Published online by Cambridge University Press: 18 March 2023
BHL 1023 as Ælfric's source
The complete text of the Vita Basilii has never been printed before the present edition, but can be found in Surius’ collection of saints’ lives in a heavily modified form. The similarity between BHL 1023 (as printed in Surius) and LB was first noted by Heinrich Ott, who identified many of Ælfric's sources without the aid of the BHL. The structure and internal organisation of Surius’ text are identical to those of Ælfric's work, but, as Ott observed, its phrasing suggested that Ælfric had used a different manuscript tradition. In addition to Surius’ adaptation, Ott also identified two further printed versions of the Vita: one in the pre-Rosweydian Vitae Patrum (by Georg Maior), and one by Anastasius Bibliothecarius, which can now be ascribed to a completely different strand (BHL 1022). These three versions were translated from the Greek Pseudo-Amphilochian Life of Saint Basil, but, according to Patrick Zettel, none of them is a plausible source for Ælfric's Old English translation.
As shown above (chapter 1), there is another translation of the Pseudo- Amphilochian life, now identifiable as BHL 1024 (by Ursus), not mentioned by Zettel. Furthermore, since the translation by Anastasius Bibliothecarius awaits re-editing, it seems necessary to compare LB and the three surviving (complete) translations of the Pseudo-Amphilochian life, before accepting the identification of BHL 1023 as Ælfric's source. Lexical and syntactical parallels rather than structural ones will better illustrate the case. Because all three Latin translations are relatively faithful to the Greek text, and because of Ælfric's originality as a translator, it is often difficult to find a definite indication of his dependence on BHL 1023, and not, say, on BHL 1022.

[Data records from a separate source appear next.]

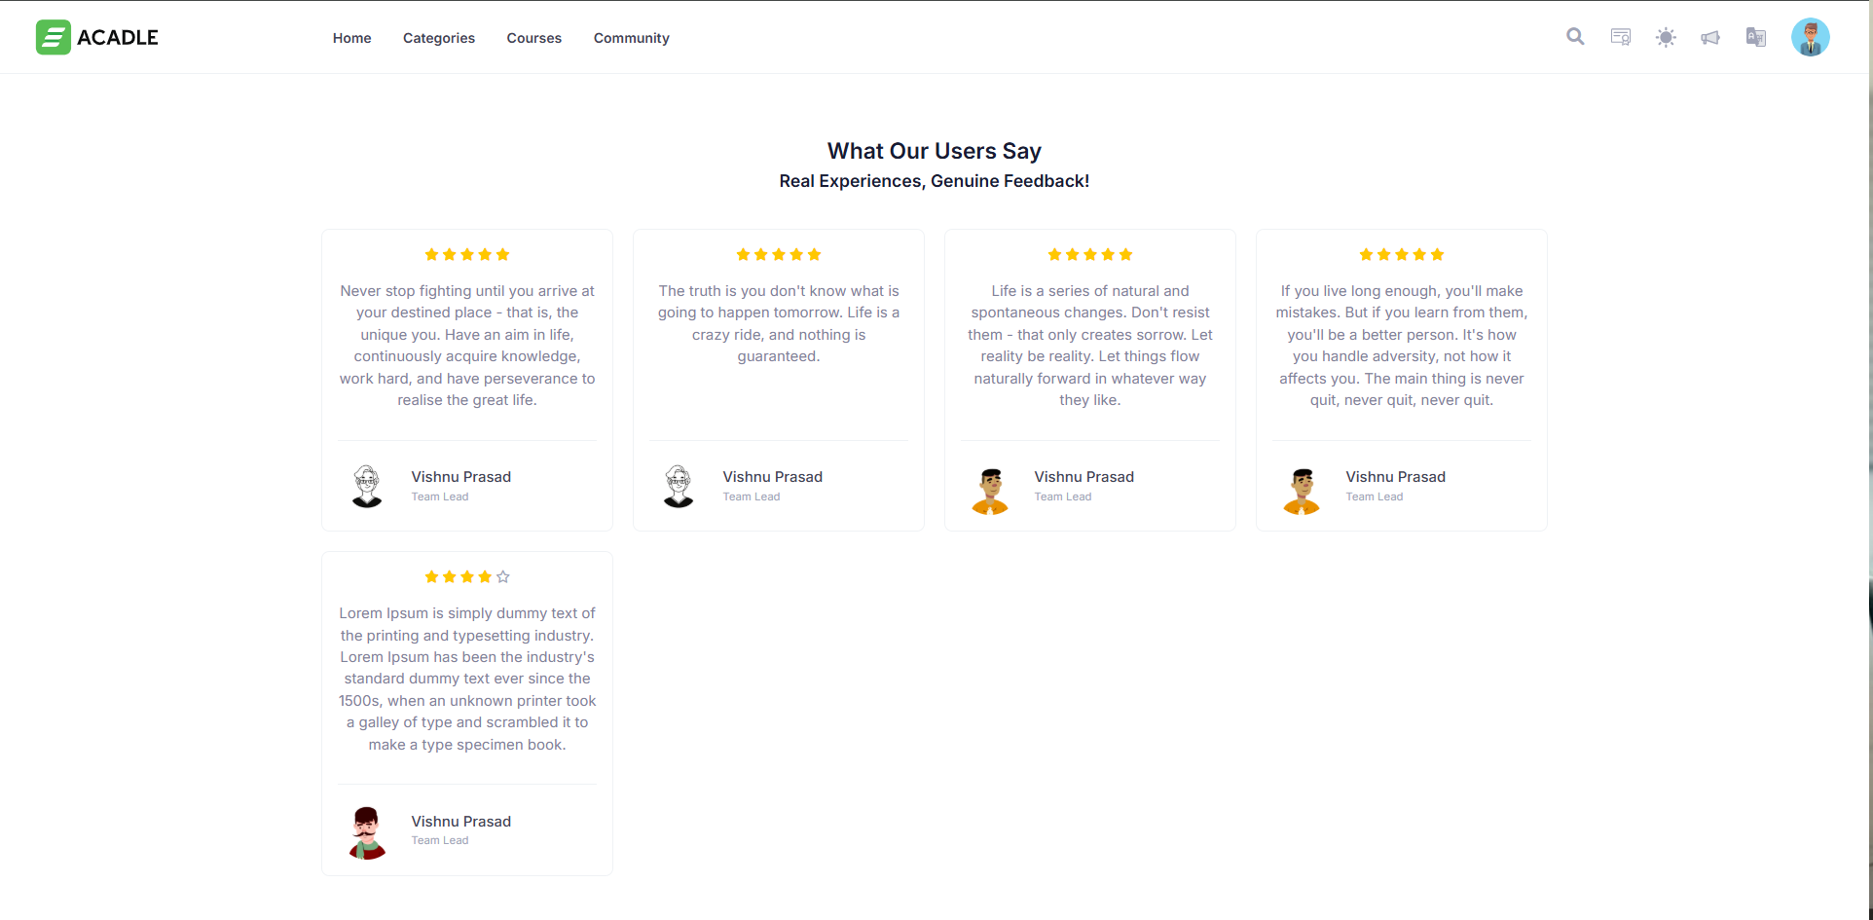Image resolution: width=1873 pixels, height=920 pixels.
Task: Open the Courses menu item
Action: coord(534,38)
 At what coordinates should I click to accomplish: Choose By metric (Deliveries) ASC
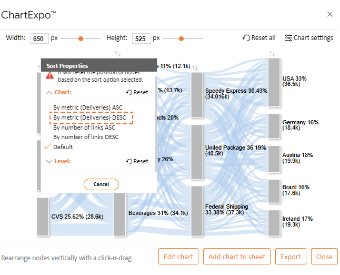point(88,107)
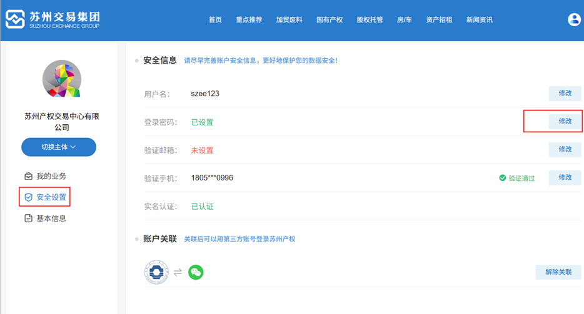Open the user account icon in header
584x314 pixels.
tap(574, 19)
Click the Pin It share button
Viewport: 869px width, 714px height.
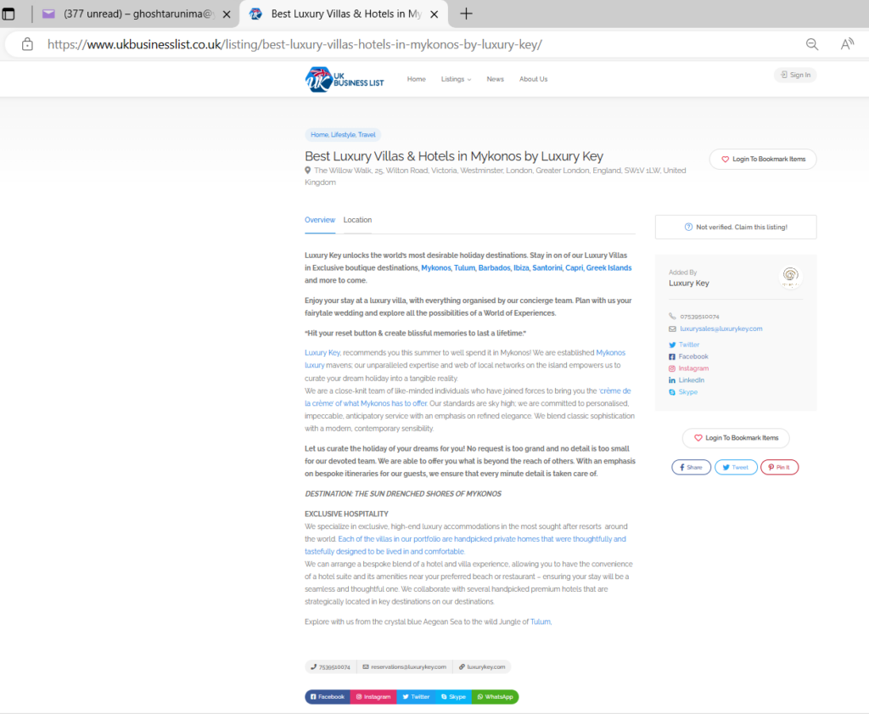point(779,467)
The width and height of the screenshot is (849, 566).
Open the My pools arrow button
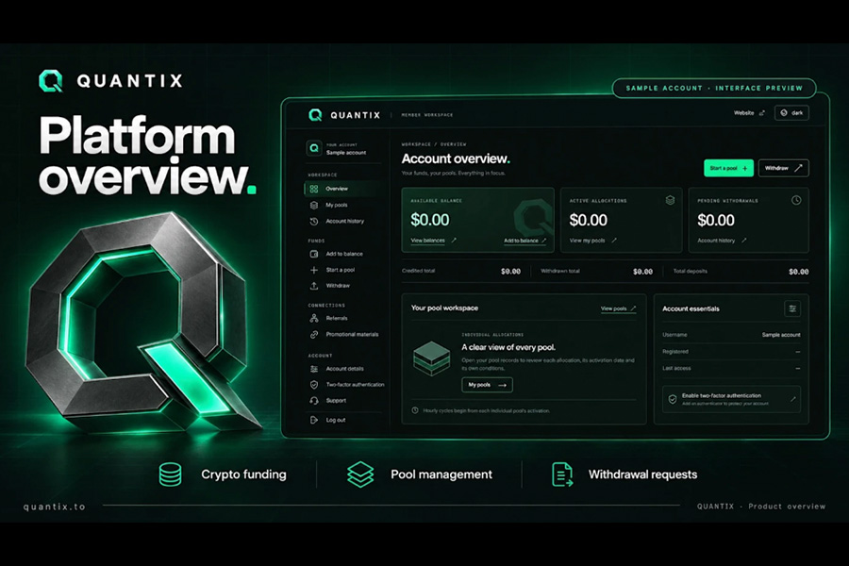click(x=487, y=385)
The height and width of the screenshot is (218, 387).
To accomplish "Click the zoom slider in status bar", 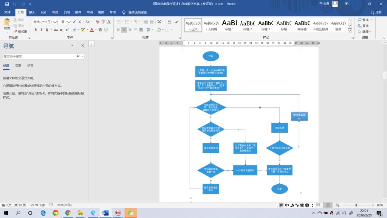I will [x=356, y=205].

One example will justify this caution. When Ephrem the Syrian goes to meet Basil, he asks a favour of him: ‘ic wat þæt þu bist tiða swa hwæs swa þu bytst æt Gode. Bide nu. æt Gode þæt ic Grecisc cunne’ (lines 512–13). This is a very close translation of Vita Basilii: ‘[s]cio pater sancte, quia quantacumque postulaueris a Deo tribuet tibi et uolo ut depreceris Deum quatenus loquar graece’ (c. 13, lines 46–8). Ælfric's rendering here mirrors the Latin with the introductory verb scio / ic wat, and the indirect interrogative ‘quantacumque postulaueris a Deo’ translated as ‘swa hwæs swa þu bytst æt Gode’.